■ WHAT TO DO ■
Each line below must be reproduced exactly.

■ RECORDS ■
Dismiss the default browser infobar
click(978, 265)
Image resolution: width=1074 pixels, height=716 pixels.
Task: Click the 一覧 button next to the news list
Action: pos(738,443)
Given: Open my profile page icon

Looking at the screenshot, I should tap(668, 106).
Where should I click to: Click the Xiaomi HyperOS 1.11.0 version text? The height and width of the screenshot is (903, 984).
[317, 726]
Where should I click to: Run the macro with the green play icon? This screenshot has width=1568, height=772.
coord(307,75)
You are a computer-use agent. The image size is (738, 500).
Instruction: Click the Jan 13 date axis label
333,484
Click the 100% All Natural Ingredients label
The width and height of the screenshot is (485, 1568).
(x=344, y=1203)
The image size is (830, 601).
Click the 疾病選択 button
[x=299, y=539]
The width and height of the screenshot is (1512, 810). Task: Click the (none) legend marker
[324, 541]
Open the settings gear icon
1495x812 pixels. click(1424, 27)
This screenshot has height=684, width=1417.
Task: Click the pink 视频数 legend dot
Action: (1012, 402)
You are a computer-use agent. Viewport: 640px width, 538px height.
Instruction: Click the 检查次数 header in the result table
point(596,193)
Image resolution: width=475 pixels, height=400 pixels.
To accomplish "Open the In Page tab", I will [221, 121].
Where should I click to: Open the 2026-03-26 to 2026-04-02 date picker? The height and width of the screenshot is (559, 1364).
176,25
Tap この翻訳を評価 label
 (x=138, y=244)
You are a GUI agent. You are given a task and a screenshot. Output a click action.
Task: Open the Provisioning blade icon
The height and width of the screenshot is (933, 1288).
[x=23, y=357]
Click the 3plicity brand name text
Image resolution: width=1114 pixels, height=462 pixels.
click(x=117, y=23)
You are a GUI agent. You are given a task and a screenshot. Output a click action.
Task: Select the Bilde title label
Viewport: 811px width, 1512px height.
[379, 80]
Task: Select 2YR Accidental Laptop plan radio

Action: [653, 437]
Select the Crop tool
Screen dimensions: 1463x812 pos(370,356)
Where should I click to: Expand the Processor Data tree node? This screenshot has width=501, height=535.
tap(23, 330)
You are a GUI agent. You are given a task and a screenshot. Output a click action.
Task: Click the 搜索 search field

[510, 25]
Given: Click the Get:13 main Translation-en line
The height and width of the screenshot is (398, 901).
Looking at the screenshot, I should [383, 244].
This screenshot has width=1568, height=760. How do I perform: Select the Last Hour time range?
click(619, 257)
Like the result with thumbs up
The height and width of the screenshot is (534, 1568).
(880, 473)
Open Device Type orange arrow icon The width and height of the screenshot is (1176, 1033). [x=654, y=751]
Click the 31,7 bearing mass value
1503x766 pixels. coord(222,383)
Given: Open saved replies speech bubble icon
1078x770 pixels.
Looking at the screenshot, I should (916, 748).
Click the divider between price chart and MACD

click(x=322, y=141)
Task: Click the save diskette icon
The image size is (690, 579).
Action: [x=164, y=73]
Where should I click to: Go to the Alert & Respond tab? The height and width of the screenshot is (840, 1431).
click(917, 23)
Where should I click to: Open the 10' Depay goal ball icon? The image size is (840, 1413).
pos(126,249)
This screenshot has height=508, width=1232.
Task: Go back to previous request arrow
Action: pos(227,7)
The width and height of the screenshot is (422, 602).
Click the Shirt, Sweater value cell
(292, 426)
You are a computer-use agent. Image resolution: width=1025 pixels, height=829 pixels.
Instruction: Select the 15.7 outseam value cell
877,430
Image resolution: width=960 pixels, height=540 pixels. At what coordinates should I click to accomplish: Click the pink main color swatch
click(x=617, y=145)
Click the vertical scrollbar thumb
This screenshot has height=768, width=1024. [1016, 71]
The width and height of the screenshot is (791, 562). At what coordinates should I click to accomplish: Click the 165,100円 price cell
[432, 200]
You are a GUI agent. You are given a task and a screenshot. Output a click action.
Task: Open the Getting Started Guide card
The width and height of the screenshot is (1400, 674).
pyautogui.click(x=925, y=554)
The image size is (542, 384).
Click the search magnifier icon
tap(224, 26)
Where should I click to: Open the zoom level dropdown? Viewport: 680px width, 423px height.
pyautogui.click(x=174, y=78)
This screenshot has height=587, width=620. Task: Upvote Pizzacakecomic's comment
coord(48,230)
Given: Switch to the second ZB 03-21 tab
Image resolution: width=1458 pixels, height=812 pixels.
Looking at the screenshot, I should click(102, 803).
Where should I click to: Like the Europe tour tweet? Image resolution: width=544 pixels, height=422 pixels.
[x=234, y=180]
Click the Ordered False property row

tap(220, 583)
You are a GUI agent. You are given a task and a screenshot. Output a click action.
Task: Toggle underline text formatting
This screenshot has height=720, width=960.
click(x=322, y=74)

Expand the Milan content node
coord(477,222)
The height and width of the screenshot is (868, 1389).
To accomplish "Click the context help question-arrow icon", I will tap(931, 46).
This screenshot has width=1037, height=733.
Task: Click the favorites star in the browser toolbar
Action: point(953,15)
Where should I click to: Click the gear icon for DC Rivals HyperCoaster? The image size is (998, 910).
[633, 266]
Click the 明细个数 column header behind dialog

■ RESULT ■
Dismiss the default browser infobar
click(978, 265)
Image resolution: width=1074 pixels, height=716 pixels.
Task: Click the 一覧 button next to the news list
Action: pos(738,443)
Given: Open my profile page icon

Looking at the screenshot, I should tap(668, 106).
Where should I click to: Click the Xiaomi HyperOS 1.11.0 version text? The height and width of the screenshot is (903, 984).
[317, 726]
Where should I click to: Run the macro with the green play icon? This screenshot has width=1568, height=772.
coord(307,75)
You are a computer-use agent. The image size is (738, 500).
Instruction: Click the Jan 13 date axis label
333,484
Click the 100% All Natural Ingredients label
The width and height of the screenshot is (485, 1568).
(x=344, y=1203)
The image size is (830, 601).
Click the 疾病選択 button
[x=299, y=539]
The width and height of the screenshot is (1512, 810). Task: Click the (none) legend marker
[324, 541]
Open the settings gear icon
1495x812 pixels. click(1424, 27)
This screenshot has height=684, width=1417.
Task: Click the pink 视频数 legend dot
Action: (1012, 402)
You are a computer-use agent. Viewport: 640px width, 538px height.
Instruction: Click the 检查次数 header in the result table
point(596,193)
Image resolution: width=475 pixels, height=400 pixels.
To accomplish "Open the In Page tab", I will [221, 121].
Where should I click to: Open the 2026-03-26 to 2026-04-02 date picker? The height and width of the screenshot is (559, 1364).
176,25
Tap この翻訳を評価 label
 (x=138, y=244)
You are a GUI agent. You are given a task and a screenshot. Output a click action.
Task: Open the Provisioning blade icon
The height and width of the screenshot is (933, 1288).
[x=23, y=357]
Click the 3plicity brand name text
Image resolution: width=1114 pixels, height=462 pixels.
click(x=117, y=23)
You are a GUI agent. You are given a task and a screenshot. Output a click action.
Task: Select the Bilde title label
Viewport: 811px width, 1512px height.
[379, 80]
Task: Select 2YR Accidental Laptop plan radio

Action: [653, 437]
Select the Crop tool
Screen dimensions: 1463x812 pos(370,356)
Where should I click to: Expand the Processor Data tree node? This screenshot has width=501, height=535.
tap(23, 330)
You are a GUI agent. You are given a task and a screenshot. Output a click action.
Task: Click the 搜索 search field

[510, 25]
Given: Click the Get:13 main Translation-en line
The height and width of the screenshot is (398, 901).
Looking at the screenshot, I should [383, 244].
This screenshot has width=1568, height=760. How do I perform: Select the Last Hour time range?
click(619, 257)
Like the result with thumbs up
The height and width of the screenshot is (534, 1568).
(880, 473)
Open Device Type orange arrow icon The width and height of the screenshot is (1176, 1033). [x=654, y=751]
Click the 31,7 bearing mass value
1503x766 pixels. coord(222,383)
Given: Open saved replies speech bubble icon
1078x770 pixels.
Looking at the screenshot, I should (916, 748).
Click the divider between price chart and MACD

click(x=322, y=141)
Task: Click the save diskette icon
The image size is (690, 579).
Action: [x=164, y=73]
Where should I click to: Go to the Alert & Respond tab? The height and width of the screenshot is (840, 1431).
click(917, 23)
Where should I click to: Open the 10' Depay goal ball icon? The image size is (840, 1413).
pos(126,249)
This screenshot has height=508, width=1232.
Task: Go back to previous request arrow
Action: pos(227,7)
The width and height of the screenshot is (422, 602).
Click the Shirt, Sweater value cell
(292, 426)
You are a computer-use agent. Image resolution: width=1025 pixels, height=829 pixels.
Instruction: Select the 15.7 outseam value cell
877,430
Image resolution: width=960 pixels, height=540 pixels. At what coordinates should I click to accomplish: Click the pink main color swatch
click(x=617, y=145)
Click the vertical scrollbar thumb
This screenshot has height=768, width=1024. [1016, 71]
The width and height of the screenshot is (791, 562). At what coordinates should I click to accomplish: Click the 165,100円 price cell
[432, 200]
You are a GUI agent. You are given a task and a screenshot. Output a click action.
Task: Open the Getting Started Guide card
The width and height of the screenshot is (1400, 674).
pyautogui.click(x=925, y=554)
The image size is (542, 384).
Click the search magnifier icon
tap(224, 26)
Where should I click to: Open the zoom level dropdown? Viewport: 680px width, 423px height.
pyautogui.click(x=174, y=78)
This screenshot has height=587, width=620. Task: Upvote Pizzacakecomic's comment
coord(48,230)
Given: Switch to the second ZB 03-21 tab
Image resolution: width=1458 pixels, height=812 pixels.
Looking at the screenshot, I should click(102, 803).
Where should I click to: Like the Europe tour tweet? Image resolution: width=544 pixels, height=422 pixels.
[x=234, y=180]
Click the Ordered False property row

tap(220, 583)
You are a GUI agent. You are given a task and a screenshot. Output a click action.
Task: Toggle underline text formatting
This screenshot has height=720, width=960.
click(x=322, y=74)

Expand the Milan content node
coord(477,222)
The height and width of the screenshot is (868, 1389).
To accomplish "Click the context help question-arrow icon", I will tap(931, 46).
This screenshot has width=1037, height=733.
Task: Click the favorites star in the browser toolbar
Action: point(953,15)
Where should I click to: Click the gear icon for DC Rivals HyperCoaster? The image size is (998, 910).
[633, 266]
Click the 明细个数 column header behind dialog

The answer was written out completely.